The corporate governance aspects that are selected is applicable to the JB-Hi-Fi objectives since it is viewed that company is looking to improve the functional activities through which the company is maintaining the competitive advantage[5]. Organizations are required to create the policies through which it can observe and regulate numerous forms of activities that helps in maintaining the effectiveness. Maintaining such strategies is fundamental in developing the organization strategies and JB-Hi-Fi has been extensively making strategies to improve the extent of corporate governance.
Corporate Governance Principles: Fairness, Accountability, Transparency, Responsibility, Sustainability, Integrity, Leadership, Capability
There are eight forms of corporate governance principles and each of the principles is explained to understand the effectiveness of the corporate governance:
Fairness: This can be defined as the equal treatment of the shareholders and hence organizations should take the measures of safeguarding the rights of the shareholders[6]. The shareholders are provided with the opportunity of gaining effective description of violations of their rights and authorities.
Accountability: There are numerous codes that assigns the responsibilities to the Board of directors to act as the guidance for the shareholders to take the decisions and providing supervision to the management activities[7].
Transparency: The organizations are under the obligations of offering accurate and in time explanation of the information regarding all the facts and information’s related to the functional activities of financial, environmental and social parameters to provide information to all the shareholders.
Responsibility: Organizations are better able to recognize the powers and rights of all the interested parties and are allowed by the relevant people or company for development as well as their own financial stability[8].
Sustainability: It is the board’s duty that help in developing or guiding the business so that it can create value and hence assign in the fair way by redistributing and reinvesting the stakeholders which is inclusive of the customers, directors and employees.
Integrity: The role of the board of directors is to lead the company so that it can maintain the business integrity in the transparent manner and this manner it can endure the assessment that are made for shareholders.
Leadership: For an organization it is necessary to have the board that carries out the management activity of the company[9]. The companies are required to satisfy the business purpose which would be helpful in meeting the long and short term plans.
Capability: For the organizational boards to possess the appropriate combinations of skills, independence and experience to help the members in discharging their accountabilities in the effective way.
All the necessary principles that are addressed should be included into the corporate governance structure of the organization.

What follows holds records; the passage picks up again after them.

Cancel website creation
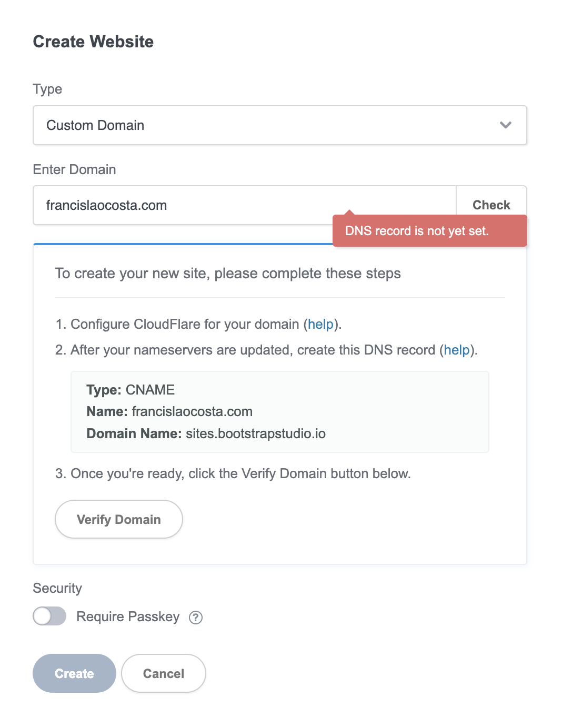Screen dimensions: 562x728 coord(163,673)
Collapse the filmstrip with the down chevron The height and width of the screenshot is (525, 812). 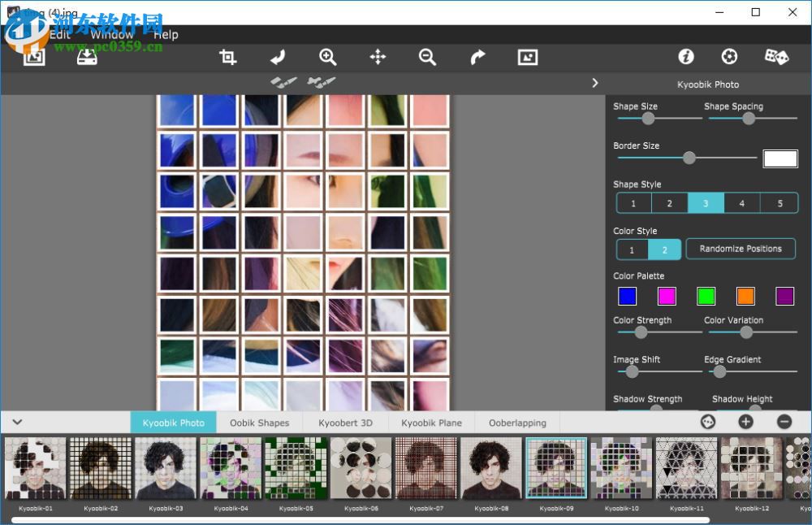pyautogui.click(x=17, y=422)
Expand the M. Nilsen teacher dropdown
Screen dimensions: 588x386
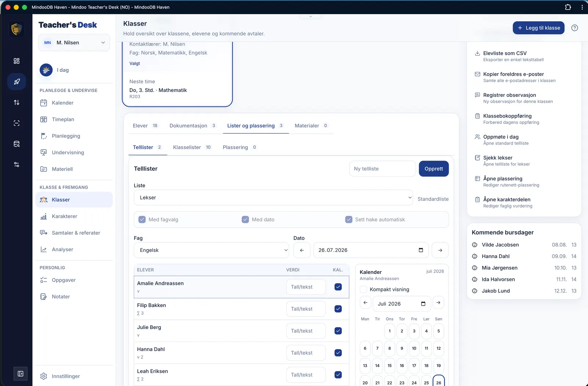coord(74,43)
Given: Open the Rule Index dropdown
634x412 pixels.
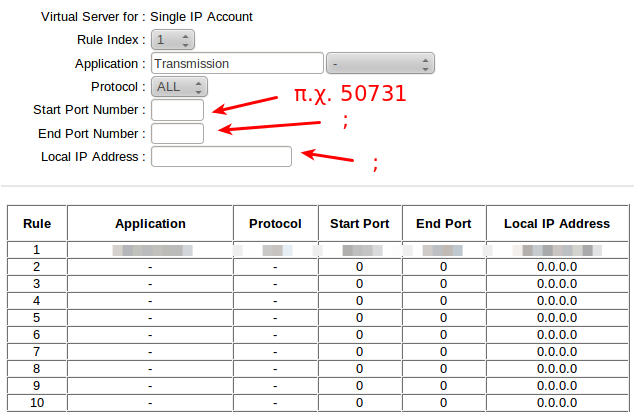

This is because all the principles would be supportive in the creation of efficient and better plans and the strategies through which JB-Hi-Fi can achieve the pre-determined goals and objectives.
Including all these requirements would result in positive effect on the organizational growth. The development of the JB-Hi-Fi is related with the management effectiveness. It is noteworthy to denote that the concerned organization is reliant on the management effectiveness and the management of the JB-Hi-Fi is looking forward to incorporate changes in the organizations corporate governance strategies[10]. Applying the corporate governance principles is helpful in creating the numerous committees and such committees would consider placing emphasis on the different forms of actions and activities in order to improve the operational activities. Applying the corporate governance principles would be helpful in creating a better future for the creation the business functions. These corporate governance standards are helpful in creation of stronger relationship between the organization management and shareholders. Applying the corporate governance standards even results in creation of the better management structure and hence such kind of committee can be created through which companies would be able to establish different operational aspects[11].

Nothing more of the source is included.